» Dataset records
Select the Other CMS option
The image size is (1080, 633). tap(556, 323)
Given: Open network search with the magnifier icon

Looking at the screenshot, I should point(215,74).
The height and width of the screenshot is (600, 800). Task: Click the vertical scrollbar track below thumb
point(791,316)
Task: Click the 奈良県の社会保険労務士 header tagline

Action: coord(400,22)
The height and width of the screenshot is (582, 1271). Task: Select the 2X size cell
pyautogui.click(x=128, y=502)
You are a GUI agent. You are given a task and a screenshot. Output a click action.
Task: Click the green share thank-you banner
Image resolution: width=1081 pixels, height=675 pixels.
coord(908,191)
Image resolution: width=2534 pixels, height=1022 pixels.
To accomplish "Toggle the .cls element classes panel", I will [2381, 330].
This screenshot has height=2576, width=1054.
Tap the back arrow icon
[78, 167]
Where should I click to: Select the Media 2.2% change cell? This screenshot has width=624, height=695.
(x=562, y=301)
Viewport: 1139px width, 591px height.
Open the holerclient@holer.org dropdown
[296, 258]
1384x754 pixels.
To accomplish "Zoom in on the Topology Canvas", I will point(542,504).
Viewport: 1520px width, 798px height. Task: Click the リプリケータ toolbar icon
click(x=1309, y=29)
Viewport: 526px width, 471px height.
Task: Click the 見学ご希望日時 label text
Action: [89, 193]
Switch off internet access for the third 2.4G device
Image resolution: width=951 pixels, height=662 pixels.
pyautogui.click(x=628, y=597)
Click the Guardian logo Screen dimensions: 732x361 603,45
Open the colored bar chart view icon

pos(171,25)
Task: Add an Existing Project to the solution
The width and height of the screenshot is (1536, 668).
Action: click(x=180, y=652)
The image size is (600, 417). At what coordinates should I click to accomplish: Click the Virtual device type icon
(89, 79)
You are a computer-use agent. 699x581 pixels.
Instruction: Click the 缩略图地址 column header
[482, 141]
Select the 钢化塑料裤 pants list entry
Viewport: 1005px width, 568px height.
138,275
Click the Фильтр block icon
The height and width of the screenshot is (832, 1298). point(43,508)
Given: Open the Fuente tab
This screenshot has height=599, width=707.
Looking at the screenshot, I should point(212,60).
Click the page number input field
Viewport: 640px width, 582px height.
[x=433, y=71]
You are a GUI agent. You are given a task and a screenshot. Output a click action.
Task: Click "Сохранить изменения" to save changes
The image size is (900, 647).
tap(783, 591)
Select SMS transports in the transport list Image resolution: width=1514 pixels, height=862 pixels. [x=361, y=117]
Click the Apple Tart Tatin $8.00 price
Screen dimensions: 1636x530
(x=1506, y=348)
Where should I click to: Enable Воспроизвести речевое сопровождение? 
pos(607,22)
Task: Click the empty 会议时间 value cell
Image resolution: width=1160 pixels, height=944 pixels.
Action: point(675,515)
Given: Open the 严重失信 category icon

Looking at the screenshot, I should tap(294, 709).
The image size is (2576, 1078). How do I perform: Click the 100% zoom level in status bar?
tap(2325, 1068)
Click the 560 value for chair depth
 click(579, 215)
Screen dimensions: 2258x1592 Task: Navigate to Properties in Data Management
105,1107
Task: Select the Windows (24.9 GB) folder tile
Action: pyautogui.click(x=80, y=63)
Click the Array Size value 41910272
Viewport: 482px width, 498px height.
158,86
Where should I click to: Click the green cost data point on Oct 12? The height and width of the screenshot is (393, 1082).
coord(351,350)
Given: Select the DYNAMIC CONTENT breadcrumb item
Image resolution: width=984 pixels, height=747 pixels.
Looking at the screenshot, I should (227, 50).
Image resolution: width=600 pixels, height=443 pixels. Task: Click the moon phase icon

» Work task
Repeat exactly the lines above, starting with the first line of the records and finishing with the line holding "Select the 钢化塑料裤 pants list entry". Add no other line.

» Exercise response
Select the Other CMS option
The image size is (1080, 633). tap(556, 323)
Given: Open network search with the magnifier icon

Looking at the screenshot, I should point(215,74).
The height and width of the screenshot is (600, 800). Task: Click the vertical scrollbar track below thumb
point(791,316)
Task: Click the 奈良県の社会保険労務士 header tagline

Action: coord(400,22)
The height and width of the screenshot is (582, 1271). Task: Select the 2X size cell
pyautogui.click(x=128, y=502)
You are a GUI agent. You are given a task and a screenshot. Output a click action.
Task: Click the green share thank-you banner
Image resolution: width=1081 pixels, height=675 pixels.
coord(908,191)
Image resolution: width=2534 pixels, height=1022 pixels.
To accomplish "Toggle the .cls element classes panel", I will [2381, 330].
This screenshot has height=2576, width=1054.
Tap the back arrow icon
[78, 167]
Where should I click to: Select the Media 2.2% change cell? This screenshot has width=624, height=695.
(x=562, y=301)
Viewport: 1139px width, 591px height.
Open the holerclient@holer.org dropdown
[296, 258]
1384x754 pixels.
To accomplish "Zoom in on the Topology Canvas", I will point(542,504).
Viewport: 1520px width, 798px height. Task: Click the リプリケータ toolbar icon
click(x=1309, y=29)
Viewport: 526px width, 471px height.
Task: Click the 見学ご希望日時 label text
Action: [89, 193]
Switch off internet access for the third 2.4G device
Image resolution: width=951 pixels, height=662 pixels.
pyautogui.click(x=628, y=597)
Click the Guardian logo Screen dimensions: 732x361 603,45
Open the colored bar chart view icon

pos(171,25)
Task: Add an Existing Project to the solution
The width and height of the screenshot is (1536, 668).
Action: click(x=180, y=652)
The image size is (600, 417). At what coordinates should I click to accomplish: Click the Virtual device type icon
(89, 79)
You are a computer-use agent. 699x581 pixels.
Instruction: Click the 缩略图地址 column header
[482, 141]
Select the 钢化塑料裤 pants list entry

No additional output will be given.